CORRESPONDÊNCIA RECEBIDA

MASSACRE ÀS MULHERES

Dizer que as mulheres, inumeráveis, são massacradas é cair numa repetição tão óbvia que pode até fazer o leitor bocejar de tédio. Apesar disso, insisto, volto a repisar o tema; a repetição traz saciedade.

Certa revista brasileira, de grande circulação, formulou a seguinte indagação: como evitar que as mulheres sejam massacradas? A pergunta suscitou discussão interminável.

Superficialmente, massacre é o ato pelo qual “machões” submetem mulheres a todo tipo de vexação, a principiar pela descortesia e, a partir daí, num processo gradual, o constrangimento, a censura, a repreensão, a humilhação, maus-tratos, tortura, até o desfecho fatal, o assassinato. Essa tragédia, que prospera e se banaliza aos olhos de todos, retrata, desgraçadamente, o triste fadário de incontáveis mulheres, no Brasil e no mundo.

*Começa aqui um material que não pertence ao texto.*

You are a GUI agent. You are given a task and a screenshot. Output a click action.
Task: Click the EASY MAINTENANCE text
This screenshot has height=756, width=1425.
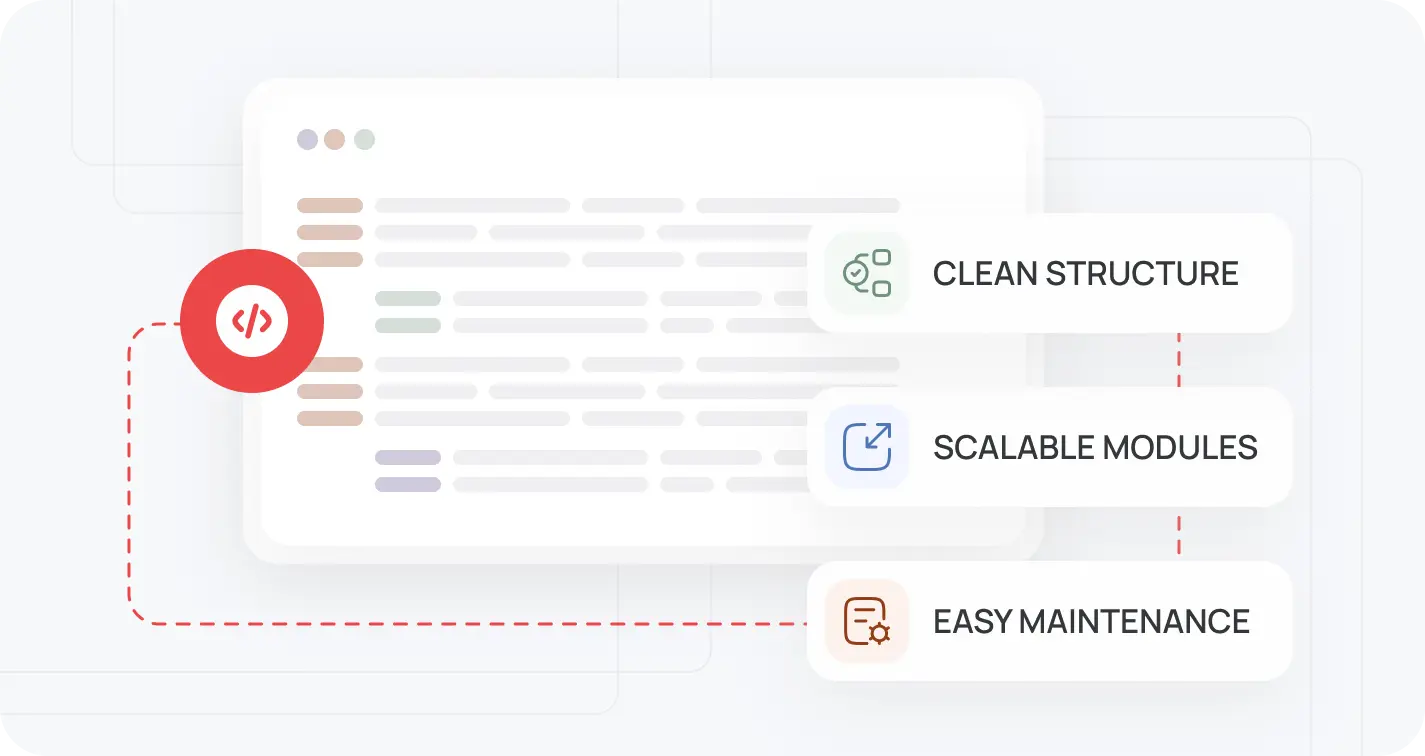click(x=1091, y=621)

O mais inacreditável é que as sobreviventes dificilmente maldizem, ou praguejam, o seu triste fado.

Não se argua que os grosseirões provêm apenas das camadas pigmeias, a bem dizer do proletariado. Ilustrados, e doutores que habitam os palácios também figuram na galeria dos verdugos. Entre estes podem ser vistos inclusive Senadores da República.

Exubera na mídia a notícia de que a médica oncologista Nise Yamaguch ajuizou ação contra senadores da CPI, acusando-os da prática de misoginia, além de humilhações quando esta esteve na condição de depoente. Agora, outra depoente, a médica Maira Pinheiro, também pleiteia na justiça reparação judicial por danos morais.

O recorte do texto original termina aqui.